Laporan keuangan AUTO (Unaudited) yang meluncur terbit pada Senin (27/7/2026) menyebut, raihan ini didorong solidnya segmen manufaktur seperti permintaan komponen dan suku cadang di pasar domestik maupun ekspor.

Meski beban pokok ikut naik 13,79% ke Rp9,16 triliun dari Rp8,05 triliun. Walau begitu, AUTO masih bisa menjaga margin dengan membukukan laba bruto Rp1,68 triliun atau tumbuh 9,80% dari Rp1,53 triliun.
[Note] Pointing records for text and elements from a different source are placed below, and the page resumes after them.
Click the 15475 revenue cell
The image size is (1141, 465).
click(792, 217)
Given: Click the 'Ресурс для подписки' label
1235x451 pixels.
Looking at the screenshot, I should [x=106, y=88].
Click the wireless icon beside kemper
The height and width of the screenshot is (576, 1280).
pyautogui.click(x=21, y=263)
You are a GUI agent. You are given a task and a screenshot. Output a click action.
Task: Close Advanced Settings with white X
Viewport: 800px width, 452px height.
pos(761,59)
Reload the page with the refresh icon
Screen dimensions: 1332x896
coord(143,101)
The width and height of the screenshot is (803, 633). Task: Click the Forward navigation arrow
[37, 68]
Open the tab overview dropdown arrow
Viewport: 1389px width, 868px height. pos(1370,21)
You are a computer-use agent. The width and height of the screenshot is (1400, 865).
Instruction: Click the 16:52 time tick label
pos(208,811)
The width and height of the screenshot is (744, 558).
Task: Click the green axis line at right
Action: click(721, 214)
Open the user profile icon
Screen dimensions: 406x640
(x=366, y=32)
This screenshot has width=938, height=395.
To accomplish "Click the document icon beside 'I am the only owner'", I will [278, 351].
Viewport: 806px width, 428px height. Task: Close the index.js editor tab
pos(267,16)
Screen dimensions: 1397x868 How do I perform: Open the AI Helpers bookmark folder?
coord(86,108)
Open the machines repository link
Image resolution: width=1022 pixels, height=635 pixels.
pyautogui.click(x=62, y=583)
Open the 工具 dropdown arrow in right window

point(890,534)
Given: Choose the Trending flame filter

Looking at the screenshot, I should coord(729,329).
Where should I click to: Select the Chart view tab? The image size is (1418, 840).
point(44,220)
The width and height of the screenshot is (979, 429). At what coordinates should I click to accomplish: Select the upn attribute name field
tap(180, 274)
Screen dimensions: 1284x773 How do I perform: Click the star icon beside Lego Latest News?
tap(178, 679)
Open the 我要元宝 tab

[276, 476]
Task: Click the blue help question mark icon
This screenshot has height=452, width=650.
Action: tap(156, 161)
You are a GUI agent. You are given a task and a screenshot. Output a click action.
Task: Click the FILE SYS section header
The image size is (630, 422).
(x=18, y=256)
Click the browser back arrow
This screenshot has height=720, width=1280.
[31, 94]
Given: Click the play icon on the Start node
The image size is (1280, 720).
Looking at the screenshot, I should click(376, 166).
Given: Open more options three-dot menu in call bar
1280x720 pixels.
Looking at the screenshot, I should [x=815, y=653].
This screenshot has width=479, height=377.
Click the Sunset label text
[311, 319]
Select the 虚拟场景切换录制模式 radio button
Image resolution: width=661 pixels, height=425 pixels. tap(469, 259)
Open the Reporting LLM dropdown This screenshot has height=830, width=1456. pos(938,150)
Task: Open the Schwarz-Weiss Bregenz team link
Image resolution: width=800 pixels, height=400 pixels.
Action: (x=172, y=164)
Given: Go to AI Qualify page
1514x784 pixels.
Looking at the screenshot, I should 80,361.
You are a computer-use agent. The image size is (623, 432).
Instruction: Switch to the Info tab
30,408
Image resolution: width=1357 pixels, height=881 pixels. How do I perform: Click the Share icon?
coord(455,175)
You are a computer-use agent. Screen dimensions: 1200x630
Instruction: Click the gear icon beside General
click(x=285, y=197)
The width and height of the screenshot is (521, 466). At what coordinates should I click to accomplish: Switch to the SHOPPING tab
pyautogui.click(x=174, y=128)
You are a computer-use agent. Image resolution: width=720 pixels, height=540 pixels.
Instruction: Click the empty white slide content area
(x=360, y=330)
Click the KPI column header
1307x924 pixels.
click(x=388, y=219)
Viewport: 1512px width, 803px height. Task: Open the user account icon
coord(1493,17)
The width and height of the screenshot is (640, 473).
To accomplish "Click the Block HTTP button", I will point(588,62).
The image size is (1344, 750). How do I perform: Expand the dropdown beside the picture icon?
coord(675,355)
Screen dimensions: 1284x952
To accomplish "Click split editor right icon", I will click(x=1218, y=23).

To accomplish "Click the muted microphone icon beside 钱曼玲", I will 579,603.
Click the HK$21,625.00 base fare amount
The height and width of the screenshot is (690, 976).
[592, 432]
Di lini laba, AUTO tampil lebih agresif. Laba sebelum pajak meroket 19,82% menjadi Rp1,33 triliun dari Rp1,11 triliun. 

Alhasil, laba bersih yang diatribusikan ke induk melesat 22,48% ke Rp1,15 triliun dari Rp938,96 miliar.

Hingga akhir Juni 2026, aset AUTO menggemuk 5,62% menjadi Rp23,88 triliun dari Rp22,61 triliun di Desember 2025.

Liabilitas juga naik 14,19% ke Rp6,68 triliun dari Rp5,85 triliun. Sementara ekuitas naik tipis 1,48% ke Rp17,19 triliun dari Rp16,94 triliun.

Rilis kinerja disambut positif pasar. Pada intraday perdagangan Senin (27/7), saham AUTO ditutup menguat 1,56% atau 40 poin ke Rp2.610.